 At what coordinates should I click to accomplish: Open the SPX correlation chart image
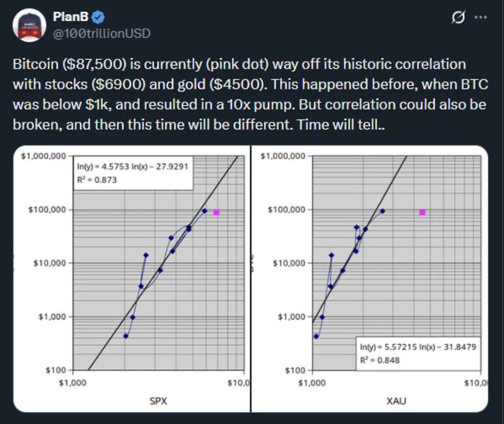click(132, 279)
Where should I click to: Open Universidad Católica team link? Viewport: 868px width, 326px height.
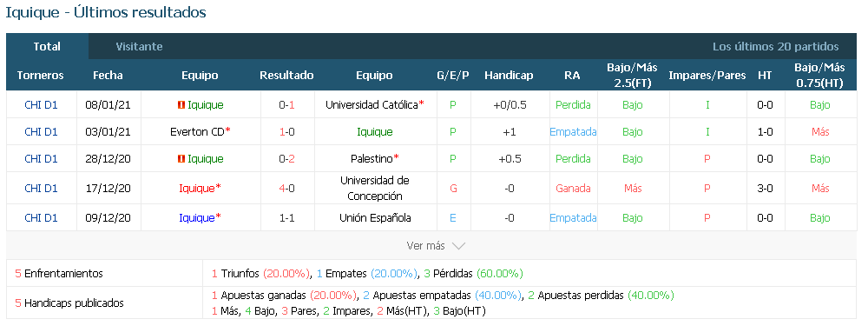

==

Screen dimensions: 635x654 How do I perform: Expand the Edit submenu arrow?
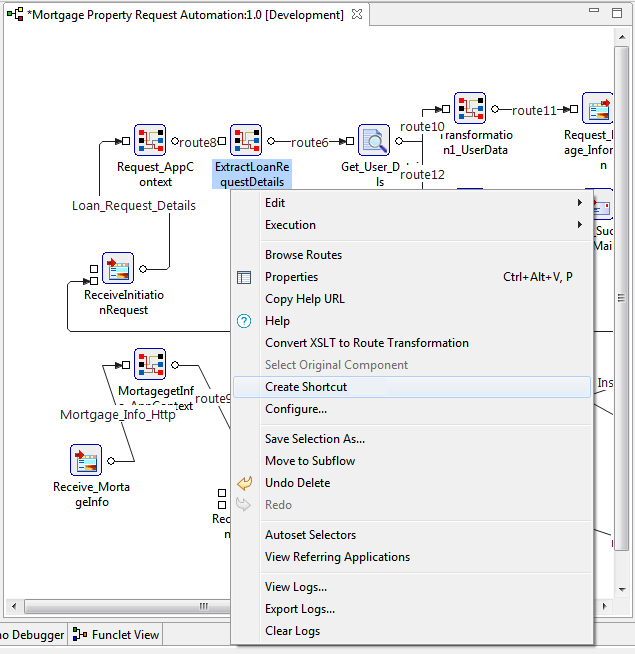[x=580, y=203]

==

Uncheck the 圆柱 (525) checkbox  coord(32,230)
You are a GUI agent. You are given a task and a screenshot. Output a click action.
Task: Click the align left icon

**Work request:** Above this instruction are the records; retype exactly the lines from the one containing "You are a GUI" up to and including the one containing "Task: Click the align left icon".

**Answer to this problem:**
You are a GUI agent. You are given a task and a screenshot. Output a click action.
Task: Click the align left icon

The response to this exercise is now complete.